Para siempre, oh Jehová, permanece tu palabra en los cielos (Sal. 119: 89).
El 5 de mayo de 2016, revisé una monografía, como profesor principal de una asignatura relacionada con un módulo de teología práctica, a nivel de Maestría. Aquel documento cumplía todas las formalidades académicas. Mientras leía con atención me resultaba curioso ver que no tenía errores de redacción. La sintaxis era perfecta y la ortografía, impecable. Sus tres capítulos se desarrollaban a lo largo de treinta y una páginas. Cincuenta y ocho notas al pie daban cuenta acerca de la extensión y el cuidado de la investigación, y todo se completaba al final con dieciocho fuentes bibliográficas, bien integradas.
Todo era perfecto. Me parecía un trabajo ejemplar. Escribí en el margen superior derecho de la portada: «100 puntos», firmé y me dispuse a hacer otra cosa, cuando, de pronto…, se apagó el Espíritu.
Alarmado, me pregunté: “¿¡Qué hice!?”. Solo atinaba a entender que hacía cinco minutos todo estaba muy bien y, de pronto, todo estaba profundamente mal. Algo había pasado. “Señor —le dije— qué mal me siento. Es como si me fuera a morir”. Un susurro profundo se abrió paso dentro de mi espíritu, y me indicó: “Regresa al documento…”. Eso hice. Muy preocupado, me senté, abrí aquel PDF de nuevo y empecé a releer… A los pocos minutos lo pude advertir: penosamente, aquella monografía no tenía un solo texto bíblico. Necesité estar muy ciego para pasarlo por alto en la primera revisión. Avergonzado, declaré suspensa una monografía a la que, cinco minutos antes, había dado cien puntos.

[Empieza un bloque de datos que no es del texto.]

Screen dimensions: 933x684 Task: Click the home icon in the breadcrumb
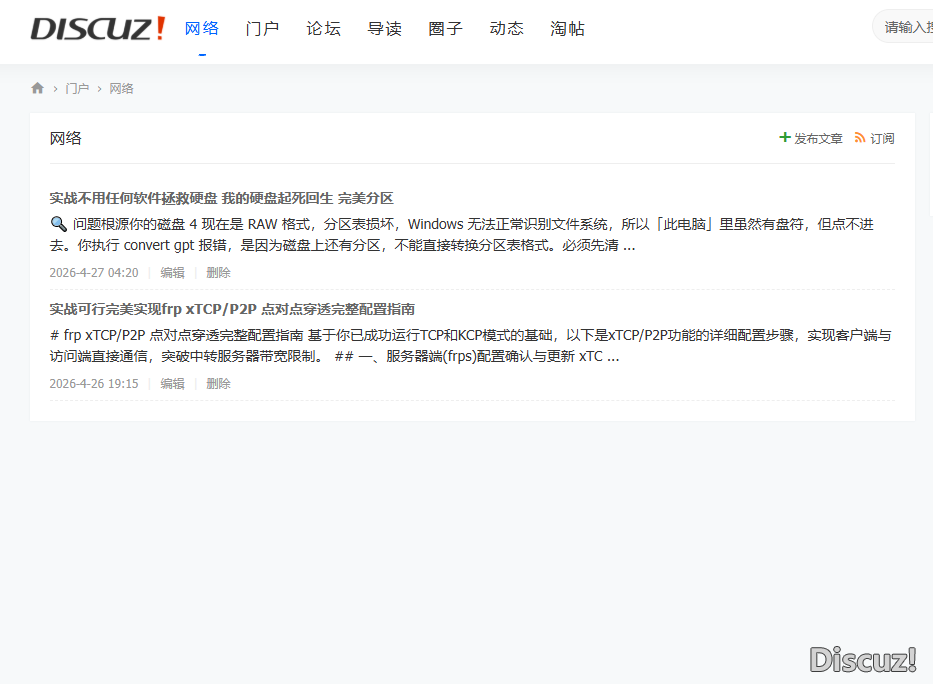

No somos psicólogos, o sociólogos. Somos expositores y estudiosos de la Palabra de Dios. Él la cela, y si nosotros no le damos la importancia que tiene, Él se ocupará de que se la demos. Su altavoz se hará oír, y más vale que lo atendamos: “el es Dios vivo y Rey eterno; a su ira tiembla la tierra, y las naciones no pueden sufrir su indignación” (Jer. 10: 10b); “pero miraré a aquel que es pobre y humilde de espíritu, y que tiembla a mi palabra” (Is. 66: 2b).
Reviso con mucha compasión cada documento enviado por los estudiantes. Entiendo que, no todos, tuvieron en la vida las mismas oportunidades de prepararse. Algunos trabajan en el campo desde que rompe el alba. Hago lo imposible para aprobarlos y extenderles con amor las mejores notas posibles, pero he llegado a entender que la presencia y el santo escrutinio de la Palabra en un documento teológico y bíblico, es un asunto innegociable. Tanto es así que, a aquel estudiante, no lo suspendí yo, lo suspendió el Espíritu.